2. The Reporting Person also beneficially owns 1,901,220 shares of Class B Common Stock, directly owned. All shares, except for 200,000, are subject to the Amended and Restated George B. Horne Voting Trust Agreement, 1997 (the "1997 Voting Trust") and represented by Voting Trust Certificates ("1997 Voting Trust Certificates"). The Reporting Person serves as sole trustee of such Voting Trust.
3. The Reporting Person also beneficially owns 1,974,600 shares of Class B Common Stock, indirectly owned. All shares, except for 250,000, are subject to the 1997 Voting Trust and represented by 1997 Voting Trust Certificates. The shares are held for the benefit of George B. Horne under a revocable trust for which Reporting Person serves as co-trustee.
4. The Reporting Person also beneficially owns 1,210,840 shares of Class B Common Stock, indirectly owned. All shares, except for 25,000, are subject to the 1997 Voting Trust and represented by 1997 Voting Trust Certificates held for the benefit of Daniel W. Horne.
5. The Reporting Person also beneficially owns 1,210,840 shares of Class B Common Stock, indirectly owned. All shares, except for 25,000, are subject to the 1997 Voting Trust and represented by 1997 Voting Trust Certificates held for the benefit of Deborah Horne.
6. The Reporting Person also beneficially owns 1,085,840 shares of Class B Common Stock, indirectly owned. All shares are held in the 1997 Voting Trust for the benefit of Peter Horne.
7. The Reporting Person also beneficially owns 30,200 shares of Class B Common Stock, indirectly held. All shares are subject to the 1997 Voting Trust and represented by 1997 Voting Trust Certificates owned by an irrevocable trust for the benefit of Tara V. Horne, for which Reporting Person serves as trustee.
8. The Reporting Person also beneficially owns 22,600 shares of Class B Common Stock, indirectly owned. All shares are subject to the 1997 Voting Trust and represented by 1997 Voting Trust Certificates owned by an irrevocable trust for the benefit of Tiffany R. Horne, for which Reporting Person serves as trustee.
9. The Reporting Person also beneficially owns 95,000 shares of Class A Common Stock, indirectly owned. Shares are held for the benefit of Daniel W. Horne under a trust for which reporting person serves as sole trustee.

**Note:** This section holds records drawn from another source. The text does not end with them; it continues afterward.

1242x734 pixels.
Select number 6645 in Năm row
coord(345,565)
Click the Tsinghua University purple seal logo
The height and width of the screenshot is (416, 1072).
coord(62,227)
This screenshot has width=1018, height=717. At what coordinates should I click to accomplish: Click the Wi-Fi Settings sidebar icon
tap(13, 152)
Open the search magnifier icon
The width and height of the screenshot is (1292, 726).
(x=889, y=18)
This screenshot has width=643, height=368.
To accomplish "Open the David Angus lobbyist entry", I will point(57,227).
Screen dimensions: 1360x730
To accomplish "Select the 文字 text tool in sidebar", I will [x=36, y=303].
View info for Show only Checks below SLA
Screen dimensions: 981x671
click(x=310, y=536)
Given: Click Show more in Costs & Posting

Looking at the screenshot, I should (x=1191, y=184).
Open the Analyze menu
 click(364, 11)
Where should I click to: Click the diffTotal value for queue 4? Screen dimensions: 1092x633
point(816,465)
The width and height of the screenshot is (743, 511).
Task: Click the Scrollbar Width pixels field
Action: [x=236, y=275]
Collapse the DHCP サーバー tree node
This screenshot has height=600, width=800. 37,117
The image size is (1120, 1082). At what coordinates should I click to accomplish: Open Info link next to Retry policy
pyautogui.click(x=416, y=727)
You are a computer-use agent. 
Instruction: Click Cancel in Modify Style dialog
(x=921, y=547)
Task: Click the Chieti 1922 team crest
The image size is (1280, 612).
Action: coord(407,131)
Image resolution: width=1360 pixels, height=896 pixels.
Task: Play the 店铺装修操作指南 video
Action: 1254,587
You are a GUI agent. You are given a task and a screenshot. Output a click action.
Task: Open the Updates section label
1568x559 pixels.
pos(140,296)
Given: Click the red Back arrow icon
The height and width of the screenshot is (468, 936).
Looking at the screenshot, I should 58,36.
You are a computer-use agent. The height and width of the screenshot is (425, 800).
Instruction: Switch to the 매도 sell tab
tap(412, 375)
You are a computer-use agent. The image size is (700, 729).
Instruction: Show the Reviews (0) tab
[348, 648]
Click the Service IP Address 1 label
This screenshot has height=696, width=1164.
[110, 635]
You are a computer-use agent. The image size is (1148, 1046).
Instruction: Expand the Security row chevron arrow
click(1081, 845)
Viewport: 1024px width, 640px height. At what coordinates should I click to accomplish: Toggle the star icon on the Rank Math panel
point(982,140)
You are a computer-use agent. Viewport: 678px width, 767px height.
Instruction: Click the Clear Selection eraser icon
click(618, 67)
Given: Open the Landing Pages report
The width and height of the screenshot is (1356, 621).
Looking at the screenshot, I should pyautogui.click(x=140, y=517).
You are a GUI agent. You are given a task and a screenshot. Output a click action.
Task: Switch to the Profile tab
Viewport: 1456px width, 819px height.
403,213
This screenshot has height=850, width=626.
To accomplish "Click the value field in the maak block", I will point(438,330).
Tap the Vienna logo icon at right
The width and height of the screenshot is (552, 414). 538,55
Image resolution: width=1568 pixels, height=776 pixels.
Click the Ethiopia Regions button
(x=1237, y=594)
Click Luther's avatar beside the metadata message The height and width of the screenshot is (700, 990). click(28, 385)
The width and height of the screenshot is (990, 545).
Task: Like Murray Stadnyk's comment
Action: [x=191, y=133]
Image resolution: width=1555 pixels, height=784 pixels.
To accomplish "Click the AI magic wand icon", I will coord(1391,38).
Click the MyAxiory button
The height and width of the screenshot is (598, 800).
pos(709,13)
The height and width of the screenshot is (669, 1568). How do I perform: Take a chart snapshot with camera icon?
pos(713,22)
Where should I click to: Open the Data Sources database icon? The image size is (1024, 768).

10. The Reporting Person also beneficially owns 95,000 shares of Class A Common Stock, indirectly owned. Shares are held for the benefit of Deborah Horne under a trust for which reporting person serves as sole trustee.
11. The Reporting Person also beneficially owns 3,094 options to purchase Class A Common Stock of Watts Industries, Inc. granted under the 2003 Non-Employee Directors' Stock Option Plan. Such options are vested and exercisable upon the date of grant.
/s/ Ronald W. Gorski, by Power of Attorney 06/06/2003
** Signature of Reporting Person Date
Reminder: Report on a separate line for each class of securities beneficially owned directly or indirectly.
* If the form is filed by more than one reporting person, see Instruction 4 (b)(v).
** Intentional misstatements or omissions of facts constitute Federal Criminal Violations See 18 U.S.C. 1001 and 15 U.S.C. 78ff(a).